__WHAT TO PRODUCE__
What comes next in the article on the IEA's diesel warning? Write the passage that follows its final sentence.

IEA warns of tensions in diesel due to high prices, which may make further demand destruction "inevitable"

OECD oil stocks fall to lowest level since 2004

photo_camera REUTERS/BING GUAN - Storage tanks for crude oil, gasoline, diesel and other refined petroleum products

Crude oil stocks in Organisation for Economic Cooperation and Development (OECD) countries are at their lowest level since 2004, the International Energy Agency (IEA) has warned ahead of the coming winter. 

According to the agency, OECD crude inventories have fallen below the 4 billion barrel threshold for the first time since 2004, following an 8 million barrel reduction in industrial stocks and a 37.4 million barrel reduction in government stocks. 

Thus, the IEA states in its latest monthly bulletin that markets remain "finely balanced" heading into the winter months and warns that EU embargoes on imports of crude oil and petroleum products from Russia and the ban on maritime services will add further pressure, especially on diesel, an "already exceptionally tight" market. 

In particular, it notes that diesel prices and their differential to crude oil prices reached record levels in October and are now 70 and 425% higher, respectively, than last year's levels, while Brent benchmark prices increased by only 11% over the same period.


In addition, distillate inventories are at multi-decade lows following strikes at French refineries in October and rising prices driven by the prospect of upcoming embargoes. Moreover, diesel premiums in the United States have also soared ahead of next winter's heating season. 

In this regard, it recalls that diesel markets were already in deficit before the Russian invasion of Ukraine due to the loss of distillation capacity since the beginning of the COVID-19 pandemic, and the sharp increase in demand for diesel and gasoil following the lifting of virus restrictions as a result of the economic recovery.

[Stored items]
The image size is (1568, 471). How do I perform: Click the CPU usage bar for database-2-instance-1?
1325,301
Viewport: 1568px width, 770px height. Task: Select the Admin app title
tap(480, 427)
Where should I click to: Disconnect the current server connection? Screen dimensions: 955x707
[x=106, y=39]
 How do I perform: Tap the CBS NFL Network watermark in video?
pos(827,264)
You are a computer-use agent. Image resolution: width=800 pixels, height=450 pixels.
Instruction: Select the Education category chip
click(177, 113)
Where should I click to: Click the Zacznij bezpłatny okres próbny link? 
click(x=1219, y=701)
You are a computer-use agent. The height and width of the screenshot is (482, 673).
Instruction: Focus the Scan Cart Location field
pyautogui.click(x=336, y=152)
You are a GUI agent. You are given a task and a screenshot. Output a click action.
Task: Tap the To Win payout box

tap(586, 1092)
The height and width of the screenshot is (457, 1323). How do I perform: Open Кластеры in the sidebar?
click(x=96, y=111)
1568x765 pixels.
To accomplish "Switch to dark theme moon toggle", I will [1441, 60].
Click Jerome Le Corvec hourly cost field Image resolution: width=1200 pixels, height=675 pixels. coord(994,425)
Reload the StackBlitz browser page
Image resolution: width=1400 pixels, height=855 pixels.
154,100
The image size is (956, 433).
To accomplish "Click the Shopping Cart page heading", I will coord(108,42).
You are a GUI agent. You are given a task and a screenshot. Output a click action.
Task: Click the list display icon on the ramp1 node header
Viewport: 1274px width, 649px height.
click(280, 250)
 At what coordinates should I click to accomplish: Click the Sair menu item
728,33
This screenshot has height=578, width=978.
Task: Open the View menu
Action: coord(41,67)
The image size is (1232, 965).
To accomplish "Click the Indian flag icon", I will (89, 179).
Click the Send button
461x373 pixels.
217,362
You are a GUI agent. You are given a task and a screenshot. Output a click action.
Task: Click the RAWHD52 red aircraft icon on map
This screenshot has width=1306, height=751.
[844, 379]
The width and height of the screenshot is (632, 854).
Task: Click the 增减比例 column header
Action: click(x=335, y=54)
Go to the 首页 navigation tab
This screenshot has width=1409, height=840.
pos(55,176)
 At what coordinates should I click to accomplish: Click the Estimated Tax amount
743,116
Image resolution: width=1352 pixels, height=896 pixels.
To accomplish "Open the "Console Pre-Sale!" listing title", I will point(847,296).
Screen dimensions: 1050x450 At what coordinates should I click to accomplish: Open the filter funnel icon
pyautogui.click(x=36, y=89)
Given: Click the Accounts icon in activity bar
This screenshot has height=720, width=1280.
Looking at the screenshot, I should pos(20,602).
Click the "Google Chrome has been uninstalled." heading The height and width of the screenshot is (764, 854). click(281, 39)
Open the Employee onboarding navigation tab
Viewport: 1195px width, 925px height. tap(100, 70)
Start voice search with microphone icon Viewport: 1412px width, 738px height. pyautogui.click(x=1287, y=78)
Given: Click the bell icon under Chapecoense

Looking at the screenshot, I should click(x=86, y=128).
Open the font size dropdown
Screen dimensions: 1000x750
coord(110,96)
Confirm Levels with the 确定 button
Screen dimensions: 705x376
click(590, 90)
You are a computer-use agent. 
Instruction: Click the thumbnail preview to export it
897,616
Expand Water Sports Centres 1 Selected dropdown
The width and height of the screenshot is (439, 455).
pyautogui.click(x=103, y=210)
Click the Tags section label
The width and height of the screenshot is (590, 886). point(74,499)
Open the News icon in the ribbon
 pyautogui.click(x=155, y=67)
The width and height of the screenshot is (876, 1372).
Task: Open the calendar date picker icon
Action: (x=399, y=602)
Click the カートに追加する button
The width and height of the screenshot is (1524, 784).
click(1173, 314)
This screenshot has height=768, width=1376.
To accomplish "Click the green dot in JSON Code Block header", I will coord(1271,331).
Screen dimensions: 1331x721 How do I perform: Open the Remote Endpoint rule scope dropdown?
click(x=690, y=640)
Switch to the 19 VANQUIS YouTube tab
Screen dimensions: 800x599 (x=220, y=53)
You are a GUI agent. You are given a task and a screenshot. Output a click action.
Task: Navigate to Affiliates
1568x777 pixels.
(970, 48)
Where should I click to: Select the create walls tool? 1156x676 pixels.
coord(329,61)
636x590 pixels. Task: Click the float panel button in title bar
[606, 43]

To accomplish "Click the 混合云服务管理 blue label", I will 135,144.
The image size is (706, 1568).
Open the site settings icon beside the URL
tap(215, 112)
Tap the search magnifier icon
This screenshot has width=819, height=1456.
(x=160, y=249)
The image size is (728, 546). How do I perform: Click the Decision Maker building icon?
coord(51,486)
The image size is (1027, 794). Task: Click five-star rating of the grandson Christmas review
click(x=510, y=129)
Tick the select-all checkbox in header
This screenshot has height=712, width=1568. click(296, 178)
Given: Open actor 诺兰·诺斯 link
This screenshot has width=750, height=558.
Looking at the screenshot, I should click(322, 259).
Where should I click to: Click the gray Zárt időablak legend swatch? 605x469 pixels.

__SOLVED EXERCISE__
"High diesel prices are fuelling inflation," warns the IEA, which anticipates a 240,000 barrels per day contraction in global oil demand in the fourth quarter, resulting for 2022 as a whole in annual growth of 2.1 million barrels per day (mb/d), moderating in 2023 to 1.6 mb/d. 

On the other hand, it adds that the proposed oil price cap may help ease tensions, although "a large number of uncertainties and logistical challenges remain". 


Despite the expected growth, the global diesel/gasoil market is expected to slow to 400,000 b/d in 2022 from 1.5 mb/d in 2021 before registering a small decline in 2023 under the weight of persistently high prices and a slowing economy. 

It also notes that competition for non-Russian diesel "will be fierce", with EU countries having to bid for cargoes from the US, Middle East and India away from their traditional markets. 

Thus, while the expected increase in refining capacity will eventually help ease diesel tensions, if prices rise too high "further demand destruction may be inevitable for market imbalances to be eliminated".